Second, triethylamine can be expected to react with dichloroethane to produce quaternary byproducts. The initial product would containing a residual Cl in the beta position relative to the quaternary nitrogen but given enough time a diquat can also be formed in this eluent. These compounds may not be readily removed by your mobile phase. It would be best to avoid leaving triethylamine in contact with dichloroethane in order to avoid the possibility of this reaction or at least the eluent needs to be freshly prepared. Removal of the byproducts from the column will probably work better with a higher water content mobile phase.

In retrospect, I was thinking about your system and there's a third even more daunting possibility that is consistent with this system: the ability of ammonia to react with dichloroethane to produce a condensation polymer. Your buffer contains essentially equimolar amounts of triethyl amine and ammonium acetate so considering the relative basicity of the two amines, your buffer system is really better described as triethylammonium acetate and ammonia. I have a fair amount of experience producing condensation polymers of this sort and would described typical eluent conditions as not favoring the condensation reaction but it does seem likely that a small percentage of the condensation polymer could be formed even under ambient temperature conditions. The polymer should bind tightly to the column and be difficult to remove, but your best hope would be to use a fairly highly aqueous eluent with significant ionic strength.

You have a very strange method. Please tell us about the compound(s) that you are trying to analyze! One would expect that the mechanism is not reversed-phase chromatography, because there are very few things that are retained on a packing by RP under your conditions. Also, you are working at alklaine pH, which is guaranteed to strip of the coating on the column that you are using. How is the retention of your compound(s) changing? Increasing or decreasing? This may help us understand the mechanism.

a guess at what you are analyzing are lipids. that is the only time I can think of using non-polar solvents in RP for biological samples. My guess is you still have glycolipids and other "lipo-biostuff" material tangled in the C18 chains. There polar substituents are facing the mobile phase and thus reducing RP selectivity slowly as they build-up.

Secondly, could the salts of your samples be depositing in the column?

sound plausible?

If so, two solutions:

1) can you use a C4 column instead?

2) wash the C18 in a very strong solvent.
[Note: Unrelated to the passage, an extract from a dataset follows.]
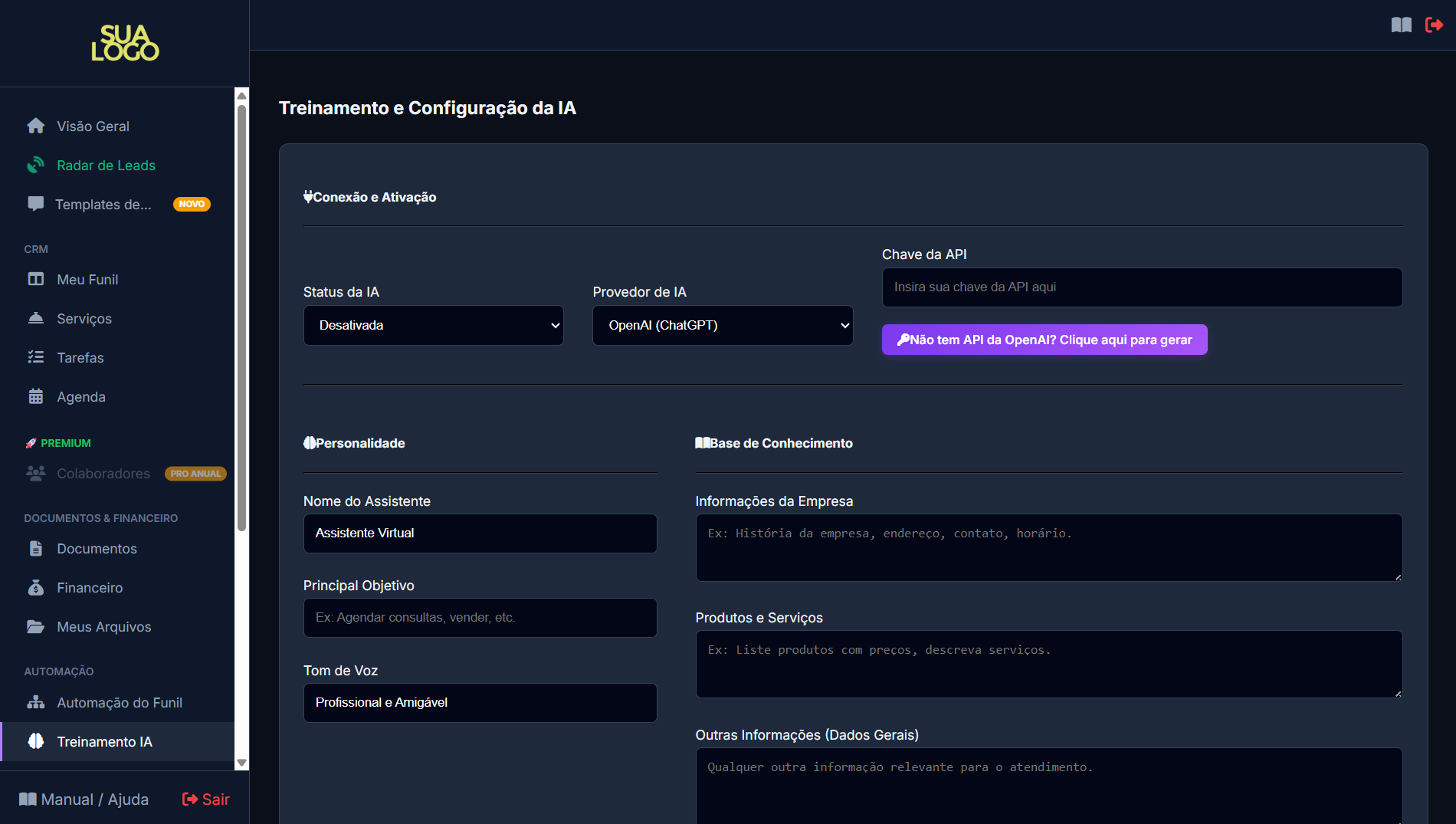The image size is (1456, 824).
Task: Open Manual / Ajuda link
Action: pyautogui.click(x=84, y=799)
My suggestion would be 2-propanol, hexanes, 2-propanol, solvent B. See if this regenerates it? (and be careful of ignition hazard)
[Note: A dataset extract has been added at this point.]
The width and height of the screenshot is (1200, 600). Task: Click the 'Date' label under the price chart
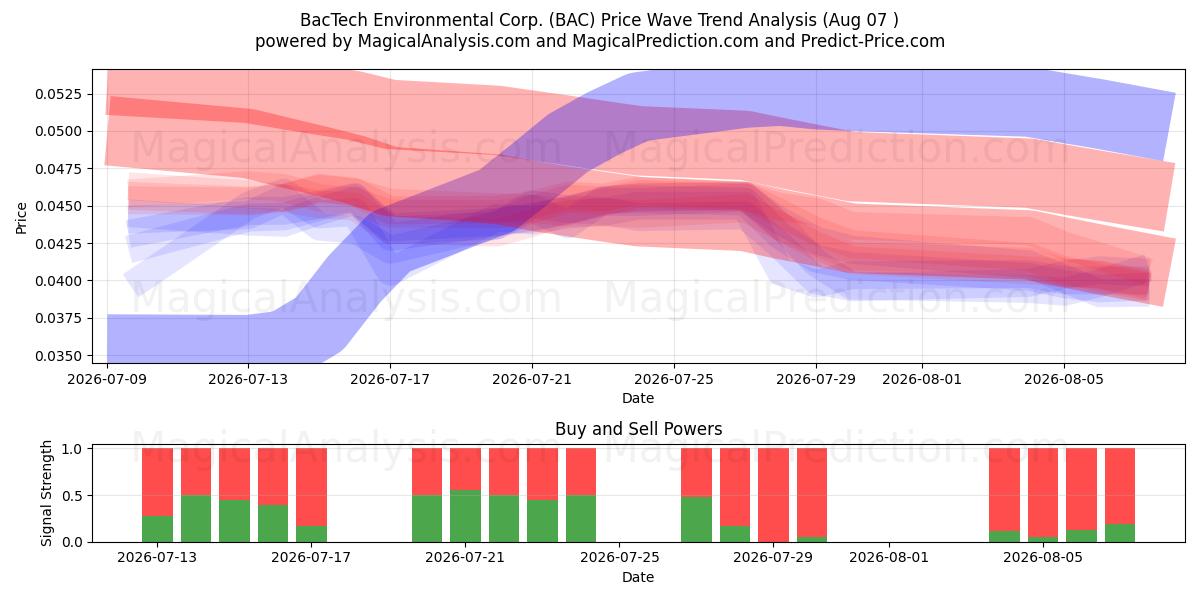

for salts, a higher aqueous wash should do, someone can recommend a good de-salting mobile phase.

To A. Mouse and anonymous:
From "shifting retention times"
Thanks for your feedback. We are analyzing lipid soluble components such as carotenoids and retinoids; both of which are very unstable. We are using hexane, ethyl acetate, dichorolmethane extracts from tissues such as serum and liver for analysis. While this method works for these lipid soluble components it also separates the isomers of carotenoids which is tricky (for example, lutein vs zeazanthin). I will try washing with suggested solvents. Do you have a "desalting" suggestion?
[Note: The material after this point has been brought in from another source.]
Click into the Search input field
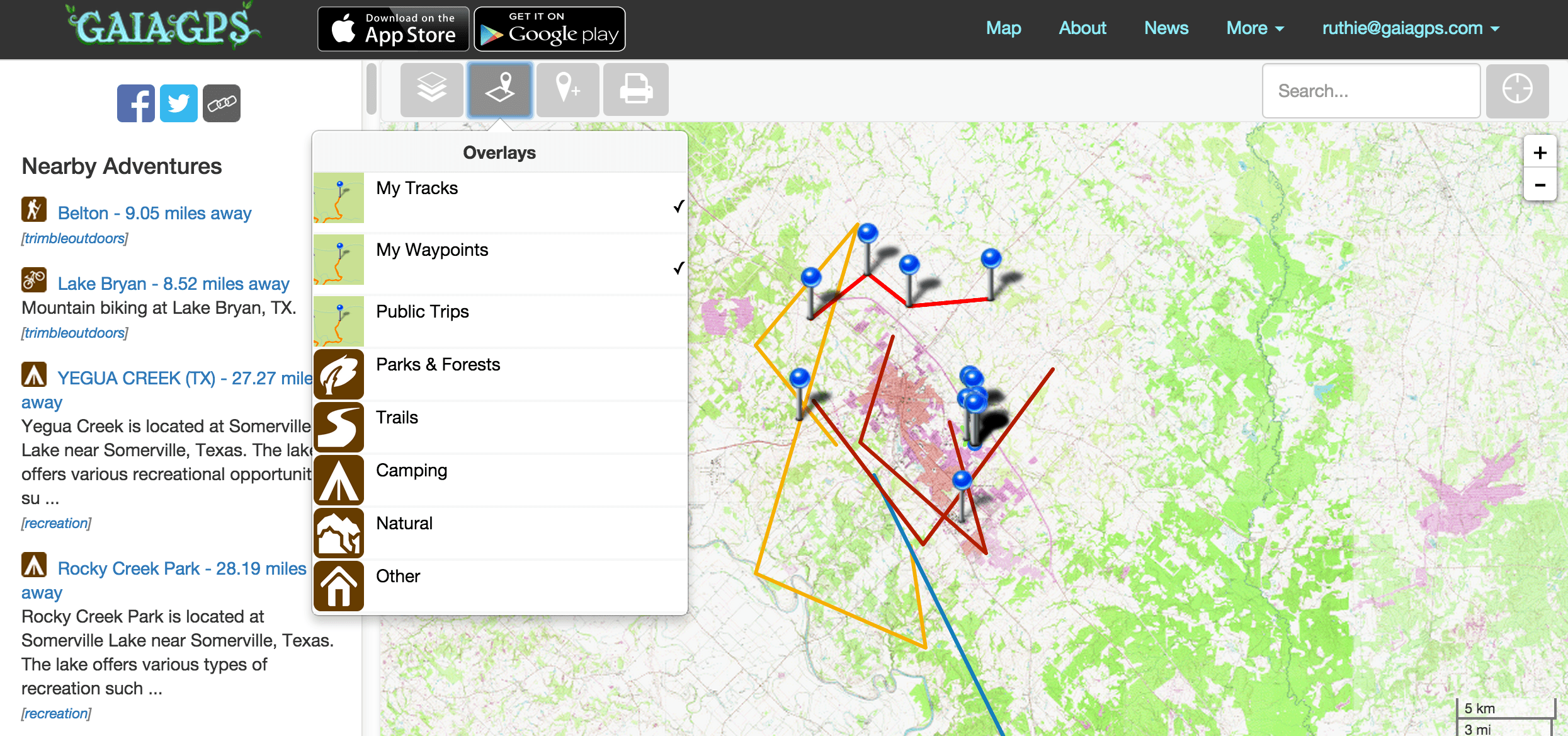The height and width of the screenshot is (736, 1568). click(1371, 91)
For reproducible retention of your compounds, you do not need the triethylamine to make the separation work. I see no good reason why it is in your mobile... maybe for supressing interferences. But it will attack your stationary phase, and I have some doubts that you will be able to recover the column. The amine will remove the C18 from the surface.
Honestly, I think your column is dead and you need to buy a new one.